** begin Reading passage **

When I arrived at that state language assessment, Jamie, was there something else you wanted to add to that?

[00:17:12] Jayme Croff: I think Jen said it really well. It’s about the formative pieces and letting the kids be a part of it. Let them do some goal setting. We’re really looking, I wrote down while you were talking Jen, formative speaking assessments.

I did that as a classroom teacher, but I’m like, how can I bring that back district wide to bring that into the Gen Ed Tier 1 setting? I think that’s a really good idea. Maybe and really having it be led by the students, they can reflect on that, like, how can they practice recording themselves and just listening to themselves talk?

As adults, we hate listening to ourselves. I’m sure I’ll rewatch this webinar and be like, Oh, my voice, but getting the kids used to that, we have technology at our fingertips. We have the tools getting kids to practice goal setting and understanding what’s being asked of them, I think is key.

[00:17:57] Mandi Morris: Absolutely. And I have to do a quick shout out for Flashlight 360 because I think we do an awesome job just doing this progress monitoring piece and I know as an educator and, it’s, this is so powerful and we sometimes don’t have the tools. That’s my little plug because I, Believe in this formative assessment.

I believe in this productive practice. And a note from Dr Martinez. Thank you for participating in the chat and continue to I also find assessment for learning to be so important in preparing for assessment of learning like standardized tests. So thank you, Dr Martinez. I really appreciate that.

Just that practice piece that we’re talking about making the connections for students. And also that when students show up for those state language assessments that it isn’t it doesn’t feel so high stakes for them in the sense that they’ve been doing that practicing. They’ve been making the connections so they can really show up in that space and show what they know because they’re prepared, right?

Okay, we’re going to move on to the next question. Jamie, this one’s going to come to you first. How can you address the opportunity cost when students don’t exit ELD? English Language Development, and you might have a different acronym for that in your state, but when students don’t exit ELD, how can you address the opportunity cost?

** end Reading passage **

# Goal 1:
Condense the paragraph beginning "As adults, we hate listening to ourselves" in the webinar transcript into a brief bulleted list that keeps its main points.
# Goal 2:
In one to three sentences, explain why, according to the webinar transcript, state language assessments need not feel so high-stakes for students.

** begin Record excerpts **

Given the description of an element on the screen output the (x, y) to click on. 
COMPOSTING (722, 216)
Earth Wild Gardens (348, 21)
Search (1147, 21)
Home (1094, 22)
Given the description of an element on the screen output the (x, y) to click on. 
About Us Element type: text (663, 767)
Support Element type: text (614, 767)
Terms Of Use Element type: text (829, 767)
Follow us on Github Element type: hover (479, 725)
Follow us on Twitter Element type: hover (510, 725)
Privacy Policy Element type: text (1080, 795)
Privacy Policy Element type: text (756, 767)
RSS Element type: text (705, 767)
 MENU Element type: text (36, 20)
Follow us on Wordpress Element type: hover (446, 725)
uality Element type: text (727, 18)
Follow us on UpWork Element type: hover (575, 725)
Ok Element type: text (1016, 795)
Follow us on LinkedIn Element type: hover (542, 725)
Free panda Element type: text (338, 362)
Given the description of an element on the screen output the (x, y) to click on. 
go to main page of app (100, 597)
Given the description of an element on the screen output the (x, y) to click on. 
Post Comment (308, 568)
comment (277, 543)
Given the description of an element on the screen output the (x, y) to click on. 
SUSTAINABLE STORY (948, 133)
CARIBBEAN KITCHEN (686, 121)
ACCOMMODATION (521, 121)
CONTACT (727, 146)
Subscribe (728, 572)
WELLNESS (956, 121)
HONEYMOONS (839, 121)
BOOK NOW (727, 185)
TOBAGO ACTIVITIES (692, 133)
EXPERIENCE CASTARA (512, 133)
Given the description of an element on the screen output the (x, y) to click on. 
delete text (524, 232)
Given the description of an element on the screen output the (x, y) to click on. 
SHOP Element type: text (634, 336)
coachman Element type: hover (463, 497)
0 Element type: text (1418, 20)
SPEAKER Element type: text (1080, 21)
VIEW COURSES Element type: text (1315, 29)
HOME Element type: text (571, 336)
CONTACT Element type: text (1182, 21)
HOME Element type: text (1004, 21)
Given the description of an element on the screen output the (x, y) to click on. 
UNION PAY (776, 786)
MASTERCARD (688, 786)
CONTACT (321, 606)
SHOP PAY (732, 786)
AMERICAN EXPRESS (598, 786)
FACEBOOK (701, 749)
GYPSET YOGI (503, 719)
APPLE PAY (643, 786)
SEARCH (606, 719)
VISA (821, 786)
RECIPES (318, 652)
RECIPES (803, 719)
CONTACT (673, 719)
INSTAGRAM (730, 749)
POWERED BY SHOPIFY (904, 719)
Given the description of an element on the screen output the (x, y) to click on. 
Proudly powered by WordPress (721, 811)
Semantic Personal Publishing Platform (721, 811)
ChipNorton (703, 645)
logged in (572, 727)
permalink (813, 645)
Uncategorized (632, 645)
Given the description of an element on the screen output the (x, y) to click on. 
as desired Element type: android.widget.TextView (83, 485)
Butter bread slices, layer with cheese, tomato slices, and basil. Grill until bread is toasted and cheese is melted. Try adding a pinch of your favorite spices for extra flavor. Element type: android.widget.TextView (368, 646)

** end Record excerpts **

# Result 1:
- Adults dislike hearing recordings of their own voices, and the speaker expects to react that way when rewatching the webinar.
- Technology and tools are readily available to help students get used to hearing themselves.
- Teaching students to set goals and understand what is being asked of them is key.

# Result 2:
Students who have been practicing and making connections beforehand arrive prepared. As a result, they can show what they know in that setting.